# [SOURCE EXTRACT]

*** Begin section ***

Anti-vaccine propaganda and conspiracy theories are not something the government can successfully control, but the government can absolutely make them worse by acting as if it has a bias toward covering up the side effects or adverse reactions to vaccines. OSHA is doing precisely that by announcing on its website that it has suspended reporting requirements that normally would cause employers to report adverse reactions to the vaccine. From the FAQ section of OSHA’s website (emphasis mine):
Are adverse reactions to the COVID-19 vaccine recordable on the OSHA recordkeeping log?
DOL and OSHA, as well as other federal agencies, are working diligently to encourage COVID-19 vaccinations. OSHA does not wish to have any appearance of discouraging workers from receiving COVID-19 vaccination, and also does not wish to disincentivize employers’ vaccination efforts. As a result, OSHA will not enforce 29 CFR 1904’s recording requirements to require any employers to record worker side effects from COVID-19 vaccination at least through May 2022. We will reevaluate the agency’s position at that time to determine the best course of action moving forward.

*** End section ***

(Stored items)

*** Begin section ***

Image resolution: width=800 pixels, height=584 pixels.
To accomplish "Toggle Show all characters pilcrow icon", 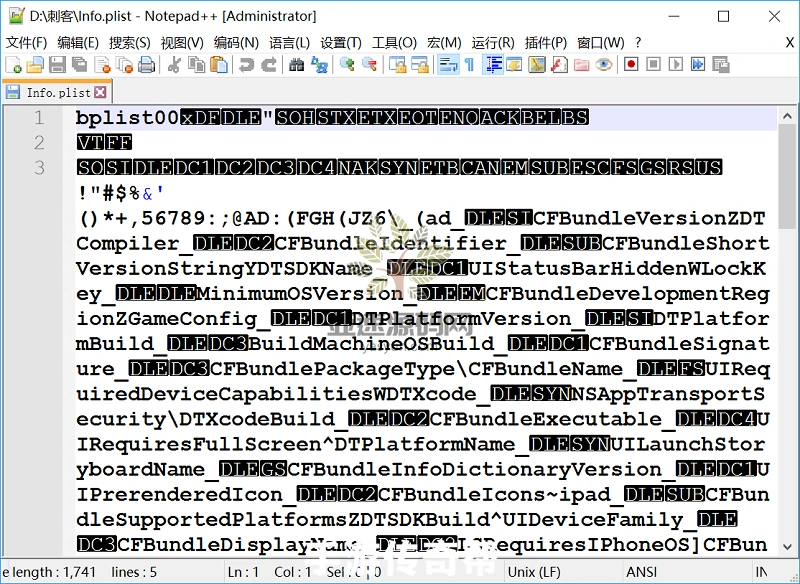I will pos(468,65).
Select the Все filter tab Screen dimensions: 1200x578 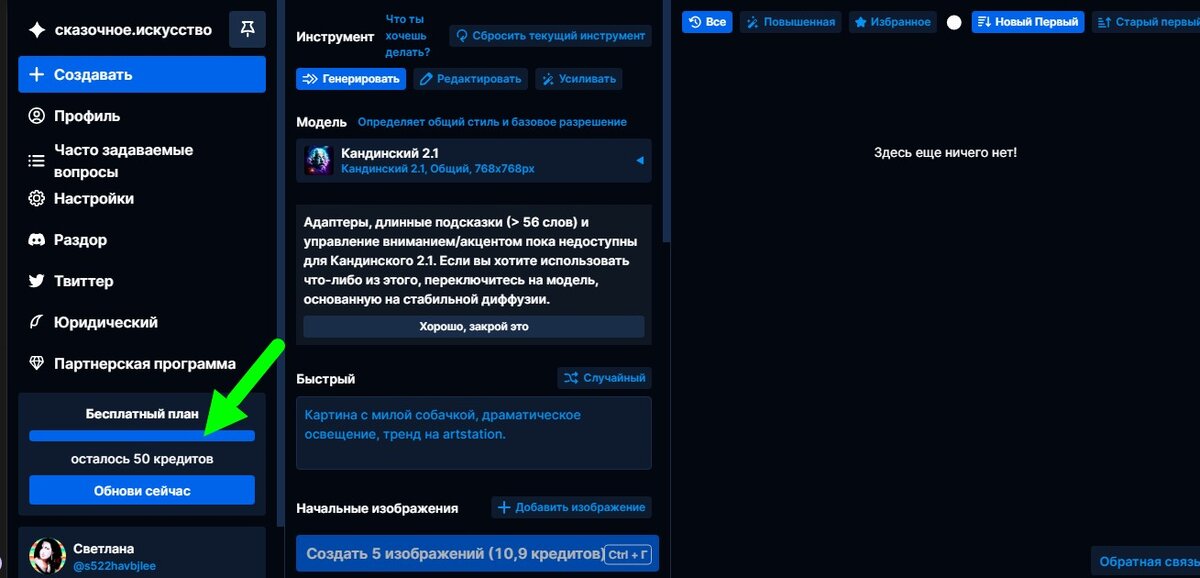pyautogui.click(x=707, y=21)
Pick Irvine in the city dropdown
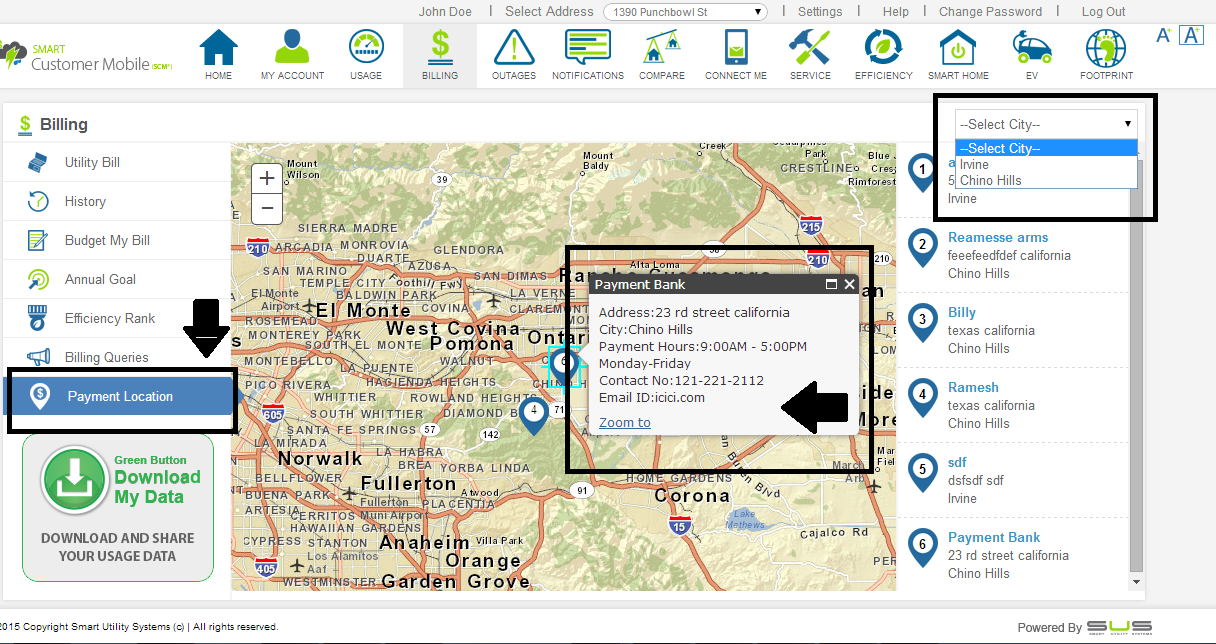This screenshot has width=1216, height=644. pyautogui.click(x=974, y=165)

*** End section ***

# [TASKS AND EXERCISES]
1. In the passage on OSHA's COVID-19 vaccine reporting policy, until when does OSHA say it will not enforce the requirement to record worker side effects?
2. Carry on the passage on OSHA's COVID-19 vaccine reporting policy, starting after its last sentence.
None of the stored items matter for this work.

# [ANSWERS BY ITEM NUMBER]
1. At least through May 2022.

2.
The recording requirements in question are not specific to COVID, or to vaccines in general; the lengthy, highly detailed rules “require employers to record and report work-related fatalities, injuries, and illnesses,” and they apply to all manner of injury and illness that could potentially be classified as work-related. For example, the rule on “occupational exposure to blood or other potentially infectious materials” alone runs over 7,500 words and includes detailed requirements for employers to offer Hepatitis B vaccinations and “Information on the hepatitis B vaccine, including information on its efficacy, safety, method of administration, the benefits of being vaccinated, and that the vaccine and vaccination will be offered free of charge.”
It would be one thing if OSHA decided, as a general, ongoing matter, that paperwork requirements deterred employers from offering or requiring vaccinations and that the government should therefore not overload businesses with such requirements. That is an entirely reasonable, pro-business, pro-vaccine approach to take. But that is not what OSHA has done here, or why it has done it. The rule is not being changed; OSHA is just declining to enforce it for one specific vaccine. This alone is typical of how the administrative state exercises power: Never relinquish power on any general principle, but retain the discretion to be selective in order to play favorites and keep the citizenry dependent upon official favor. Also, the official explanation says specifically that OSHA’s first concern is the “appearance of discouraging workers” — it says right there in black and white that the federal government is afraid that people won’t get the vaccine if the usual rules for reporting side effects and other adverse reactions are followed. We’re all familiar with government coverups, but normally, one does not announce them formally in advance.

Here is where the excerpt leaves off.